多线程API: 该client　API　包括两部分，一个同步的flciapi类跑在应用线程中，一个异步的agent类跑在后台线程中。回忆下zmq怎么使多线程应用的创建变得容易的。该flcliapi和agent类通过一个inproc socket使用message相互通信。所有的zmq部分(例如创建和销毁context)被隐藏在API中。该agent实际上就像一个小型的broker，在后台跟server通信，好让在我们发起一个请求的时候，它能尽最大努力连接一个它认为在线可用的server。

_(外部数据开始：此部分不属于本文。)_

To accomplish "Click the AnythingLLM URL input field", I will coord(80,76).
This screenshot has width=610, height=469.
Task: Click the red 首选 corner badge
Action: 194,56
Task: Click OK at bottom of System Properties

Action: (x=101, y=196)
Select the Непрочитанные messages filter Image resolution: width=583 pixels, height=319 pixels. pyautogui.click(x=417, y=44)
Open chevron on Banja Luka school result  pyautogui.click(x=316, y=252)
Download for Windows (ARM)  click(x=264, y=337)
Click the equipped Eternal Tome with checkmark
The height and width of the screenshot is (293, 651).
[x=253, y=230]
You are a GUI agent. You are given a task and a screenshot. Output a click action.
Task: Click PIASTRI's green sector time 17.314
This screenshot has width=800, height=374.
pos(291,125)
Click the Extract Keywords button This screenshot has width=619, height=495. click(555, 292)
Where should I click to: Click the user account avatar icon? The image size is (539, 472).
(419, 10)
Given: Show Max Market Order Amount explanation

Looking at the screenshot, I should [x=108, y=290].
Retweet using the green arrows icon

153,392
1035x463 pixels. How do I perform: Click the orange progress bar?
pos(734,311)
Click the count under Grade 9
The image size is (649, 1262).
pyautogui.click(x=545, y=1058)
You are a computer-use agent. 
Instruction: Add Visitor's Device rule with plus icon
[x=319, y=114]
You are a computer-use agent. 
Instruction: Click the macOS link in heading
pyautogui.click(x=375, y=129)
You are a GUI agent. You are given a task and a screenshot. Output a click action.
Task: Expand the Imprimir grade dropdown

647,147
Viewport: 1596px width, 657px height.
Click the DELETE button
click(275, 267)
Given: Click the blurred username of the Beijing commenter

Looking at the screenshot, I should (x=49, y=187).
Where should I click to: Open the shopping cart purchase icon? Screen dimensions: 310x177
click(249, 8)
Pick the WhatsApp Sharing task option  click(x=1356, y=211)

无计数轮训定时器:　在以前的轮训循环中我们总是使用一个固定的滴答间隔，比如说１s，这很简单但对电量敏感的client(比如笔记本或者移动电话)就不完美了，在这些设备种滴答会唤醒CPU而浪费电量。为了好玩，也为了帮助拯救地球，agen使用了一个无计数定时器，它会根据我们希望的下次超时时间来计算轮训延迟。一个正确的实现是维持一个排好序的超时时间列表。我们只需要检查一下全部的超时时间然后计算下次的轮训延迟就可以了。

结论

　　在本章中，我们看了很多中可靠的请求－回复机制，每种都有相应的缺点和优点。示例代码很大成都上都能拿来实际使用，尽管还没进行优化。在所有的这些不同模型中，有两种能用来放到产品中使用的是管家模型——针对以borker为基础的可靠性和自由者模型——针对无borker的可靠性。